● Data extracted from a collection

|---|

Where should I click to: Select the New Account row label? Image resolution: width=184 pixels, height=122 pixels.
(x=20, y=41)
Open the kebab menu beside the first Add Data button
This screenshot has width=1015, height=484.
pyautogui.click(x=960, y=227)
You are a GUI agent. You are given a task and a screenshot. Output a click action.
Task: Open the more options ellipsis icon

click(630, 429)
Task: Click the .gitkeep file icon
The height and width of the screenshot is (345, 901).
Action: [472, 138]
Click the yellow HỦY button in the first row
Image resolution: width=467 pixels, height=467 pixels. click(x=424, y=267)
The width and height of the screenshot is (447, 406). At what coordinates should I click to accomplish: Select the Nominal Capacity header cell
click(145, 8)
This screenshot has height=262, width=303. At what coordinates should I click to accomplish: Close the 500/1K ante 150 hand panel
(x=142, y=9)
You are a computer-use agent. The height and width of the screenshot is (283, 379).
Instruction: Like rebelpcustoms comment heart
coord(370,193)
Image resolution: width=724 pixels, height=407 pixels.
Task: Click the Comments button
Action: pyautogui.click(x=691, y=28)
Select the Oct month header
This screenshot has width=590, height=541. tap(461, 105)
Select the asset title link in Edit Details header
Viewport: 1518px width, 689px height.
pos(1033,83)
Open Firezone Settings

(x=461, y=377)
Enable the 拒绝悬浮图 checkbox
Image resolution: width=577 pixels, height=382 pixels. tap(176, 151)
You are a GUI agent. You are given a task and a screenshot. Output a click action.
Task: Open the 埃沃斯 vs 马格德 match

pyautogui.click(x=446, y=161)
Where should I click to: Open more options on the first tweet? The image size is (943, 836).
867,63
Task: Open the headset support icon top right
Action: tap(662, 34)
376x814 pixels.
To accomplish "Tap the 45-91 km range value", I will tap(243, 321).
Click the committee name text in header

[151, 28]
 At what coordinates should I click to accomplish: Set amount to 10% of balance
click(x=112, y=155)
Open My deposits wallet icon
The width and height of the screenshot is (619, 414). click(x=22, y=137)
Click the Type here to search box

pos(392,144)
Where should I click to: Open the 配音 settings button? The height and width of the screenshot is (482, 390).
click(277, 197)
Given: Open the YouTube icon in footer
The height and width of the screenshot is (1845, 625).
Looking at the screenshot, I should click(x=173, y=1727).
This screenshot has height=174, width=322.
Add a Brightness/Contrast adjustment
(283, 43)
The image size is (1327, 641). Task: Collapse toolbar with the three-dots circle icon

|---|

● EXERCISE AIM
A verbatim transcription of all the entries above is required.

● ANSWER TO THE EXERCISE
Where should I click to: Select the New Account row label? Image resolution: width=184 pixels, height=122 pixels.
(x=20, y=41)
Open the kebab menu beside the first Add Data button
This screenshot has width=1015, height=484.
pyautogui.click(x=960, y=227)
You are a GUI agent. You are given a task and a screenshot. Output a click action.
Task: Open the more options ellipsis icon

click(630, 429)
Task: Click the .gitkeep file icon
The height and width of the screenshot is (345, 901).
Action: [472, 138]
Click the yellow HỦY button in the first row
Image resolution: width=467 pixels, height=467 pixels. click(x=424, y=267)
The width and height of the screenshot is (447, 406). At what coordinates should I click to accomplish: Select the Nominal Capacity header cell
click(145, 8)
This screenshot has height=262, width=303. At what coordinates should I click to accomplish: Close the 500/1K ante 150 hand panel
(x=142, y=9)
You are a computer-use agent. The height and width of the screenshot is (283, 379).
Instruction: Like rebelpcustoms comment heart
coord(370,193)
Image resolution: width=724 pixels, height=407 pixels.
Task: Click the Comments button
Action: pyautogui.click(x=691, y=28)
Select the Oct month header
This screenshot has width=590, height=541. tap(461, 105)
Select the asset title link in Edit Details header
Viewport: 1518px width, 689px height.
pos(1033,83)
Open Firezone Settings

(x=461, y=377)
Enable the 拒绝悬浮图 checkbox
Image resolution: width=577 pixels, height=382 pixels. tap(176, 151)
You are a GUI agent. You are given a task and a screenshot. Output a click action.
Task: Open the 埃沃斯 vs 马格德 match

pyautogui.click(x=446, y=161)
Where should I click to: Open more options on the first tweet? The image size is (943, 836).
867,63
Task: Open the headset support icon top right
Action: tap(662, 34)
376x814 pixels.
To accomplish "Tap the 45-91 km range value", I will tap(243, 321).
Click the committee name text in header

[151, 28]
 At what coordinates should I click to accomplish: Set amount to 10% of balance
click(x=112, y=155)
Open My deposits wallet icon
The width and height of the screenshot is (619, 414). click(x=22, y=137)
Click the Type here to search box

pos(392,144)
Where should I click to: Open the 配音 settings button? The height and width of the screenshot is (482, 390).
click(277, 197)
Given: Open the YouTube icon in footer
The height and width of the screenshot is (1845, 625).
Looking at the screenshot, I should click(x=173, y=1727).
This screenshot has height=174, width=322.
Add a Brightness/Contrast adjustment
(283, 43)
The image size is (1327, 641). Task: Collapse toolbar with the three-dots circle icon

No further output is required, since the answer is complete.